14

16 2 0
                                    

Hari-hari berlalu. Ini sudah satu minggu aku tak mendapat kabar apapun dari Reifan setelah ia pulang dari rumahku hari itu. Namun seingatku, aku mendapat selembar kertas yang terlipat rapih diatas meja belajarku. Aku sebenarnya tak memikirkan apapun tentang kertas itu, karena kufikir kertas itu memang milikku yang ku taruh disana.

Sesampainya dirumah, aku langsung mencari kertas itu. Beruntungnya, kertas itu tetap ada disana. Aku membuka lipatan kertas berwarna biru muda itu. Dengan saksama, aku membaca kata demi kata yang tertulis disana.

Jaga diri baik-baik ya! Jangan sedih-sedih disana, Reifan tau Ica pantas buat bahagia. Oh iya, maaf ya Ca Reifan pamitnya cuma lewat kertas ini aja. Tapi Ica jangan marah ya, Reifan sayang ko sama Ica. Salam buat orangtua Ica, Reifan udah pamit ko sama mereka. Sampe ketemu lagi ya Ca, Reifan sayang Ica’

Aku terdiam memandang rintik hujan yang mulai turun bersamaan dengan airmata ku yang perlahan mulai membasahi pipi. Kini, aku kehilangan seseorang yang aku sayang. Ia pergi saat aku mulai mencintainya.

Aku memejamkan mata, berusaha untuk tak larut dalam kesedihan. Ponselku terus-menerus berbunyi, namun aku tak menggapinya. Hujan pun mulai reda, ku rasa aku pun harus berhenti larut dalam kesedihan itu.

Aku membuka ponselku, kala bergetar kembali. Beberapa panggilan tak terjawab, disertai dengan puluhan pesan singkat yang masuk. Aku tersenyum dibuatnya. Namanya terpampang jelas di layar ponselku.

Reifann : Ca, Ica lagi apa? angkat dong telfon Reifan

Aku tak membalas bahkan membuka semua pesan darinya.

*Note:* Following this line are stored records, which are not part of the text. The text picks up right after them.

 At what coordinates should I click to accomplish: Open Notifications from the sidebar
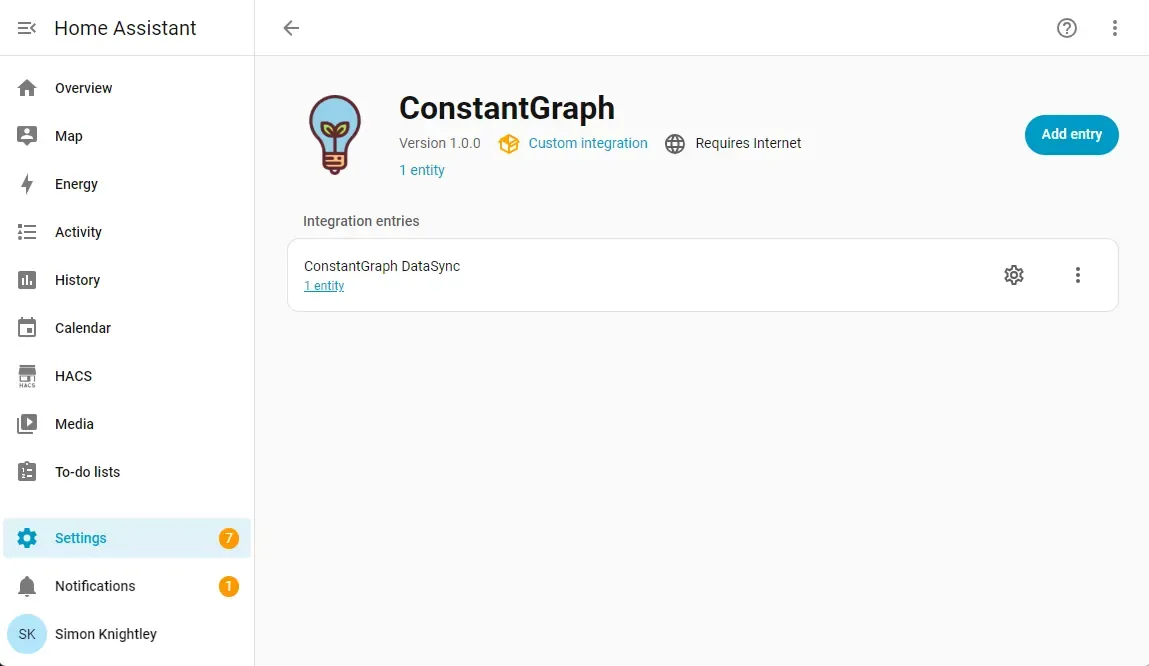27,586
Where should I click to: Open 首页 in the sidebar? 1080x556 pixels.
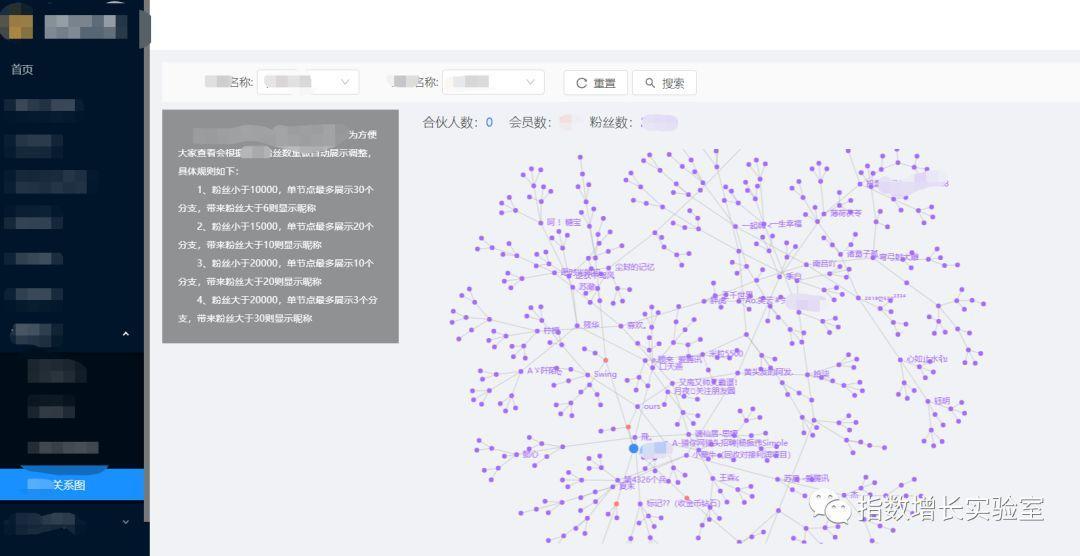22,69

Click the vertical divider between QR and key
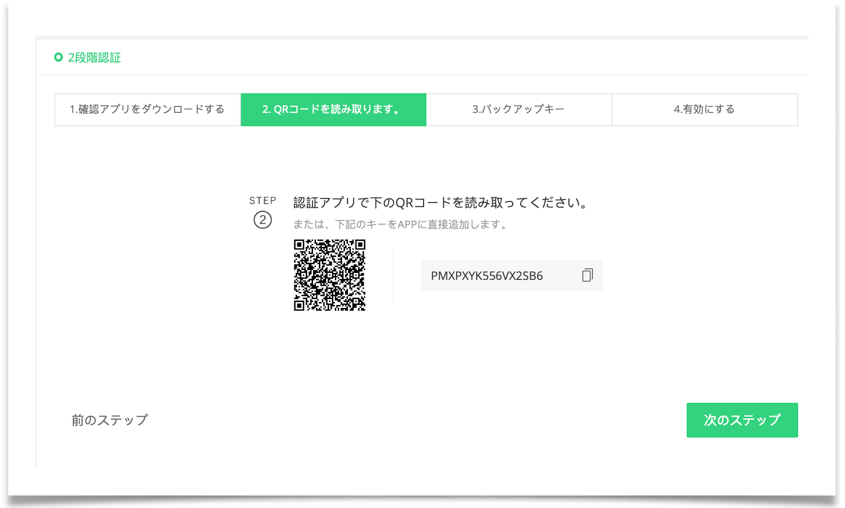point(393,275)
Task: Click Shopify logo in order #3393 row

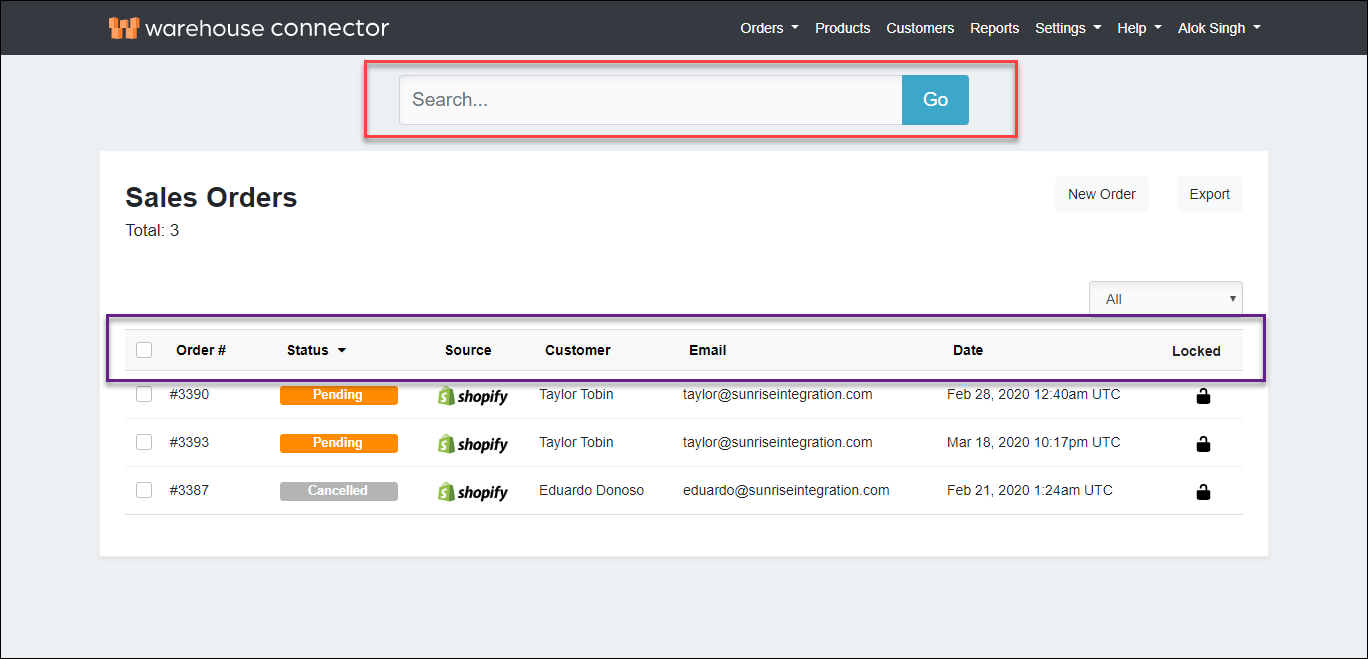Action: 473,444
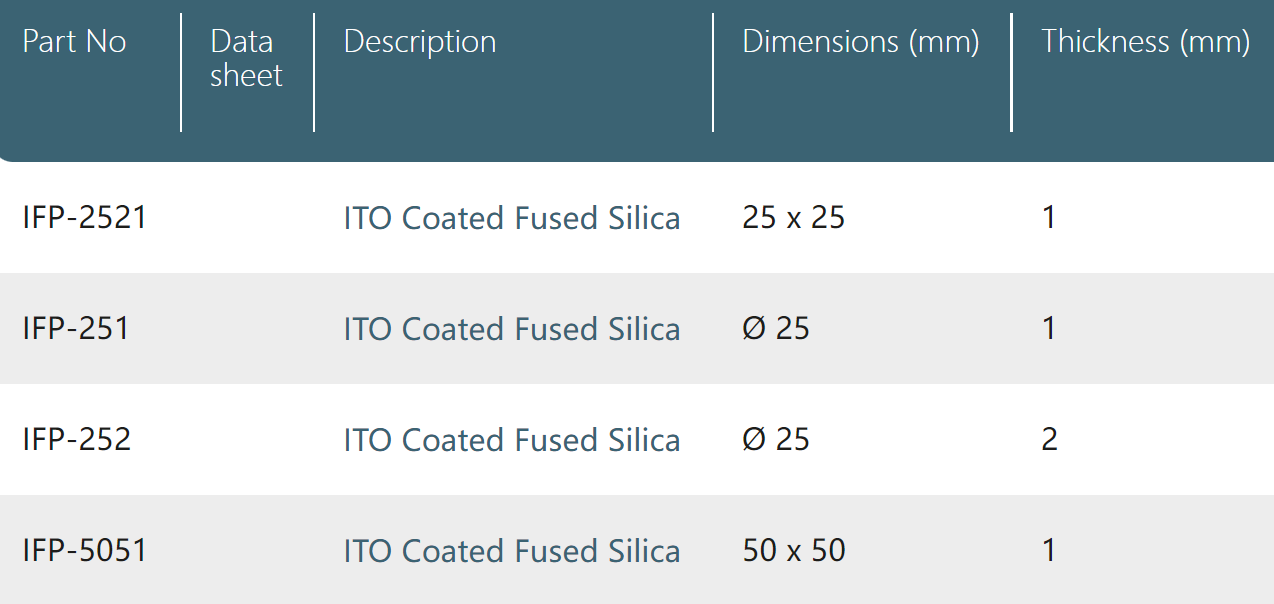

Aku memilih untuk menunggu panggilan darinya saja. Tak lama, ia benar menelfonku kembali. Segara aku mengangkatnya.

“Ca? Ica? Kamu apa kabar Ca? Reifan kangen Ca sama Ica. Reifan baru satu minggu disini, belum punya temen. Bete banget dari kemaren gapunya kuota buat chat Ica, gapunya pulsa juga buat nelfon Ica. Maaf ya Ca, Reifan pergi tanpa pamit sebelumnya ke Ica. Reifan juga sebenernya gamau pergi, tapi Reifan harus ikut orang tua Reifan”

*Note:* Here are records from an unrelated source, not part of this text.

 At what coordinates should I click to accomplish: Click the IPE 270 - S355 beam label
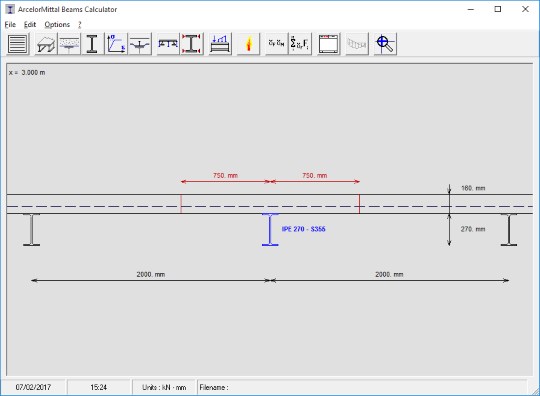303,229
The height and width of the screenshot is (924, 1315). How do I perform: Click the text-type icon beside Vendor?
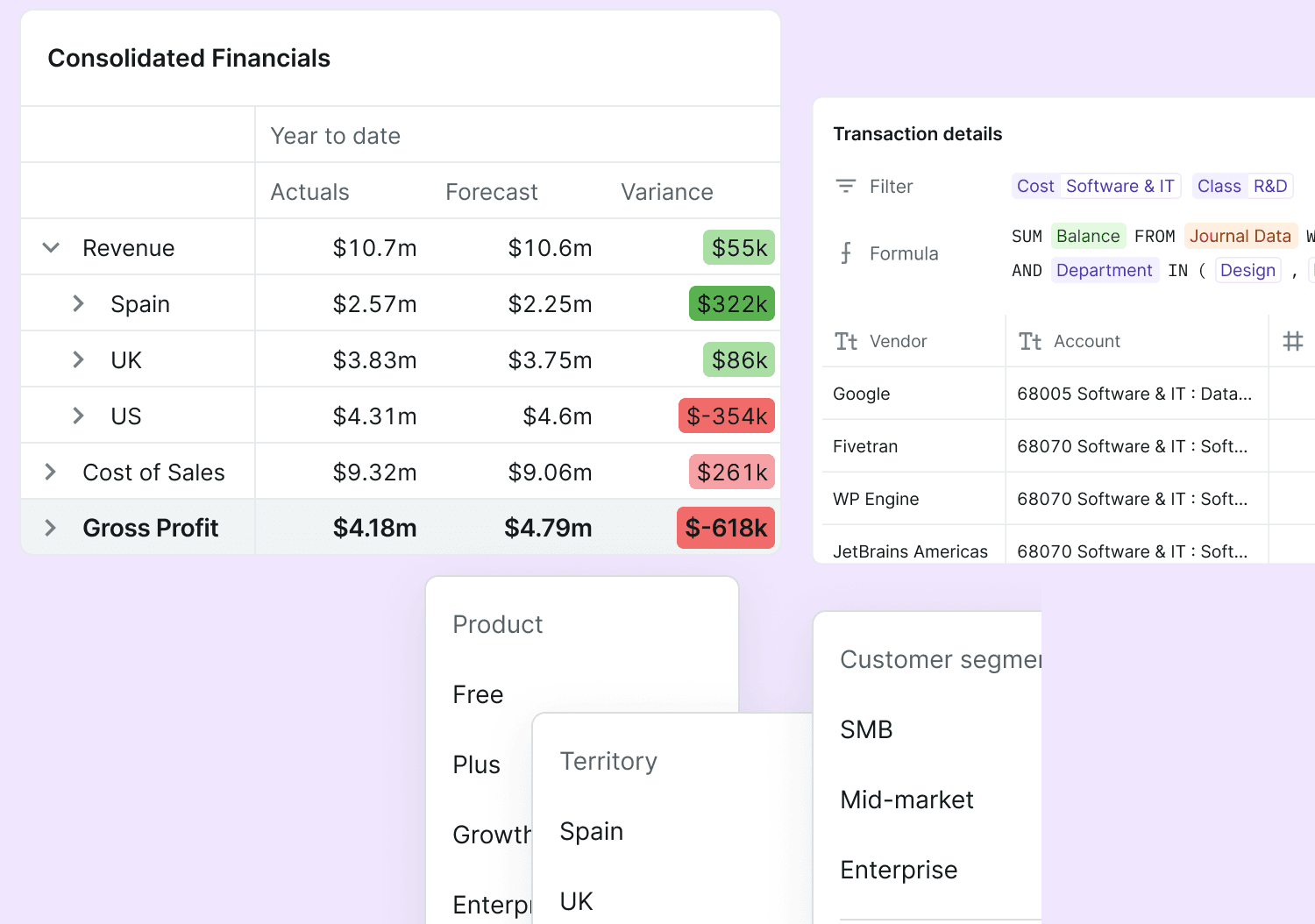[846, 341]
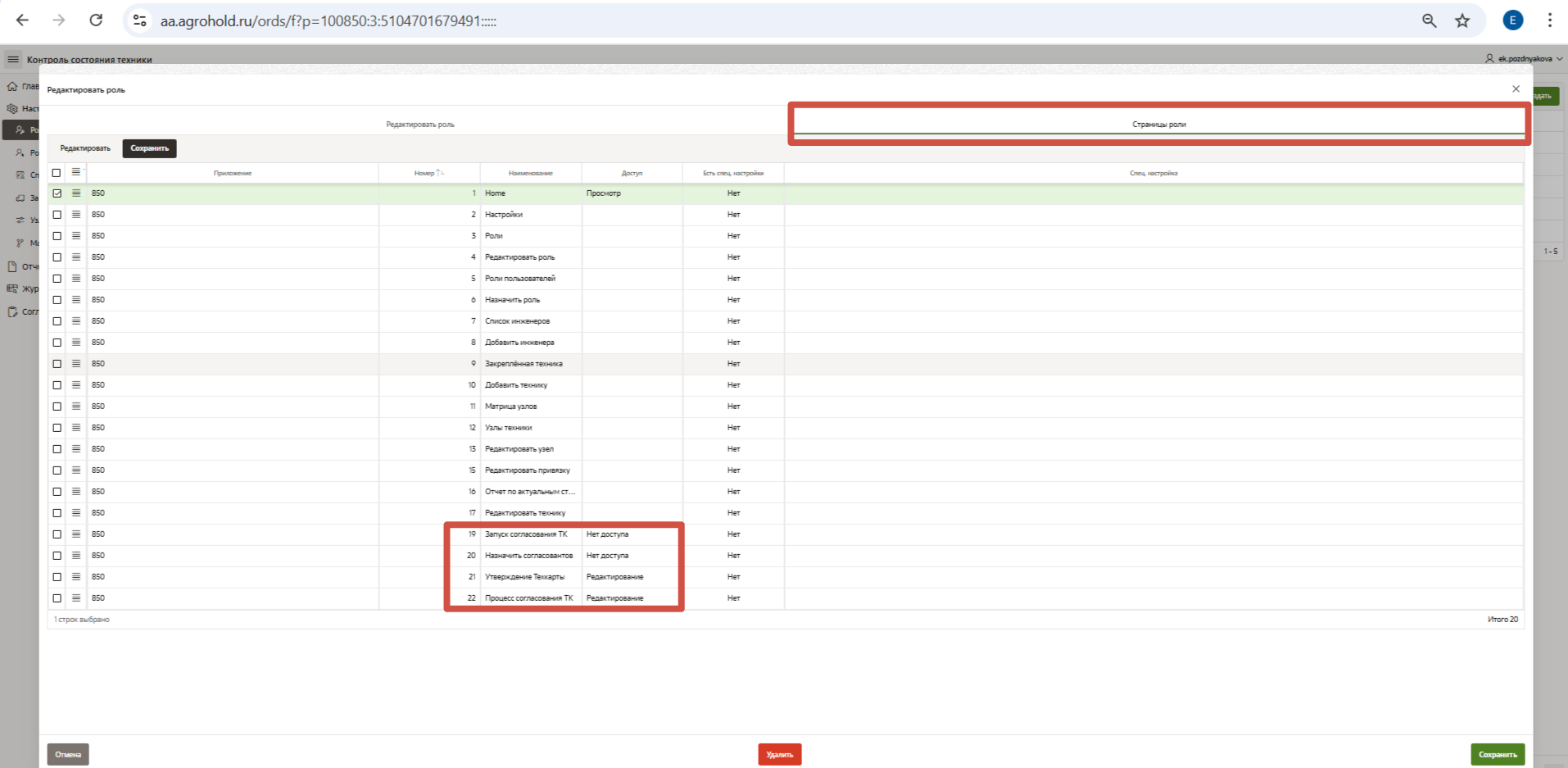This screenshot has width=1568, height=768.
Task: Check the select-all checkbox in grid header
Action: coord(57,173)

Mendengar suaranya, membuat airmata ku berhasil menetes. Aku benar-benar merindukan sosoknya. Aku tersenyum, berusaha untuk menahan tangisku.

“Ica? Jawab dongg Reifan kangen banget sama Ica”

“Iya Fan..” suaraku bergetar, menahan tangisku yang semakin menyesakkan “Ica juga kangen sama Reifan”

“Ca? Jangan nangis atuh Ca, Reifan juga sedih kalo Ica nangis. Jangan nangis ya Ca, Reifan bakal bener-bener merasa bersalah kalo Ica nangis karena Reifan”

“Ica kangen sama Reifan, sampe kapan Reifan disana?” tak bisa dibayangkan betapa aku harus menahan rindu kepada teman terbaikku, teman yang mungkin akan menjadi satu-satunya pertemanan yang disertai dengan rasa cinta didalamnya.

“Kayanya, Reifan bakalan menetap disini sih Ca. Tapi nanti kalo liburan, janji deh Reifan bakal main kesana. Oke? Oh iya Ca, udah dulu ya telfonnya. Aku harus bantu Bunda beres-beres rumah. Bye Ca, love you my Princess. Jangan sedih terus ya, kamu baik-baik disana”

“Bye Fan, love you my Prince” sambungan telfon pun terputus. Aku kembali merasa sepi, tak ada lagi yang akan menemani hari-hariku disini.

~ ~ ~ ~

Aku bergegas bersiap berangkat menuju sekolah saat waktu menunjukkan tepat pukul setengah-tujuh pagi. Setelah aku menyelesaikan sarapanku, cepat aku mengenakan sepatu lalu bergegas pergi.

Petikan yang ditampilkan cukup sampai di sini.